Il approfondit à travers son travail, les maux de l’Amérique et se considère comme un « outsider » qui a la chance d’être accepté à l’intérieur d’un monde fermé. Il n'est pas de ces photographes qui courent le monde, il va au plus près, il va au plus vrai, en cherchant la réalité, intensément présent dans ses images, c'est qu'il vit qu'il choisit d’enregistrer sur sa pellicule. Il a comme une ligne, droite, vibrante, celle de la solidarité, en photographiant comme on tend la main.

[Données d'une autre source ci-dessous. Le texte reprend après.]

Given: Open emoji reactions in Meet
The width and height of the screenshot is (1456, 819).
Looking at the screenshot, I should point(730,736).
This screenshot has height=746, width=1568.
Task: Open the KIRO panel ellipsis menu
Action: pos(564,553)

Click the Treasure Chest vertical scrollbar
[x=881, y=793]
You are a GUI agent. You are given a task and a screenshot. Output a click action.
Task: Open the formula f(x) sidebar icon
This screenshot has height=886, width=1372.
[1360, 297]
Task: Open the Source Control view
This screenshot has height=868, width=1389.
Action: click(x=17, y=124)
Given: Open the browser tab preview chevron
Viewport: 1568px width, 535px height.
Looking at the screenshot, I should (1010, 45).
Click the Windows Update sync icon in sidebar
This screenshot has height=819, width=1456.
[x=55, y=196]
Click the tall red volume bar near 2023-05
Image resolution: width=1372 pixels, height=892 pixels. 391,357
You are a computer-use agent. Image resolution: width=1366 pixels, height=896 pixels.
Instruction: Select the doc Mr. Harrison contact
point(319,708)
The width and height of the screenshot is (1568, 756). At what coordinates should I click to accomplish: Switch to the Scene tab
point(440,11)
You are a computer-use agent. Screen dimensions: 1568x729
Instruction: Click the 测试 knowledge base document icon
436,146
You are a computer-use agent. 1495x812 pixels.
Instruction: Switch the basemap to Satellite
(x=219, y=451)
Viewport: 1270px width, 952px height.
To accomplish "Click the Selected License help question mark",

« Je ne photographie pas d'histoires, mes images traduisent un état d'esprit. » Bruce Davidson

Jimmy Armstrong, The Dwarf, Palisades, New Jersey, 1958

« C’était une après midi brumeuse, quand j’ai vu le nain pour la première fois. Il était seul, devant le chapiteau en train de fumer une cigarette. Son corps difforme, sa tête de taille normale et ses petites jambes m’attiraient et en même temps elles me repoussaient. Il portait un petit costume à queue de pie, désuet et un chapeau melon noir, tenant dans sa main un bouquet de fleurs en papier. Il était là, debout, dans l’intimité de ses pensées. En m’approchant de lui il a senti ma présence mais le déclic de mon appareil ne paraissait pas le déranger. Il semblait savoir que c’était ce moment intime qui me subjuguait et non son visage de clown ou son apparence physique. Je voulais qu’il reste lui même et non pas qu’il joue le clown parce que je le photographiais. Il attendait le numéro musical qui allait le ramener aux sons et aux paillettes du monde merveilleux qui provenaient de la tente. Il disparut sous le chapiteau et je ressentis sa solitude et en même temps une certaine puissance se dégageait de cet homme qui faisait la moitié de ma taille. » Bruce Davidson

Spanish Harlem, New York, 1966

East 100th Street

Subway, New York, 1980

Subway, Graffiti, New York, 1980

Central Park, New York, Hiver 1992

Central Park en hiver, dans une atmosphère brumeuse et vaporeuse, Bruce Davidson effectue ce cliché à la façon des pictorialistes, en obtenant des effets picturaux nuancés, créant un rendu à la manière des impressionnistes, utilisant un grain épais.